--- Data shown ---
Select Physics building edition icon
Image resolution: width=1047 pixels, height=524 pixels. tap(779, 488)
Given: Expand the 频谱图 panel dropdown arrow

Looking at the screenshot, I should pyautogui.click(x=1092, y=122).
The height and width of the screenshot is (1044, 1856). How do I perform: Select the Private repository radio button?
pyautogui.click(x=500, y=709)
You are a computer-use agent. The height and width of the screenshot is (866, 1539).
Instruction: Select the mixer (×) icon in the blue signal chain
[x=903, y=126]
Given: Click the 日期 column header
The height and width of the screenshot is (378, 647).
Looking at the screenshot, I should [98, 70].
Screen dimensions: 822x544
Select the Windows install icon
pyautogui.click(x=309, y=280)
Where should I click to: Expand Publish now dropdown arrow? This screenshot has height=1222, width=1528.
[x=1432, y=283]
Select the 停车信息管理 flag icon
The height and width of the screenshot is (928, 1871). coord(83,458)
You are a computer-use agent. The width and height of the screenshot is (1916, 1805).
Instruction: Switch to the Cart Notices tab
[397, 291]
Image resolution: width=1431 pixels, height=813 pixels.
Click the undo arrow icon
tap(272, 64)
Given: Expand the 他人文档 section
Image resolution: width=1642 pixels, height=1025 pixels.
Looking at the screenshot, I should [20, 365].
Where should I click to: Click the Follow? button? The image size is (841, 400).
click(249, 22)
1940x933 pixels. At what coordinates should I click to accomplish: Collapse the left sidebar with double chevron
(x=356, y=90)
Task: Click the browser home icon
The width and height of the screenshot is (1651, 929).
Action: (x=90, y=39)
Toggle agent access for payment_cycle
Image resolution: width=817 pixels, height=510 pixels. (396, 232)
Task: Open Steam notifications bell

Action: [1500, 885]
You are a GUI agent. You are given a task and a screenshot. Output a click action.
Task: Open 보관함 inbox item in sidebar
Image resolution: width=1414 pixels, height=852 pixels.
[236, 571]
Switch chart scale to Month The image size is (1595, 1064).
---
**Try it**
Return every line in the records that includes the string "computer".

**Finished task**
You are a computer-use agent. The height and width of the screenshot is (866, 1539).
You are a computer-use agent. The width and height of the screenshot is (1916, 1805).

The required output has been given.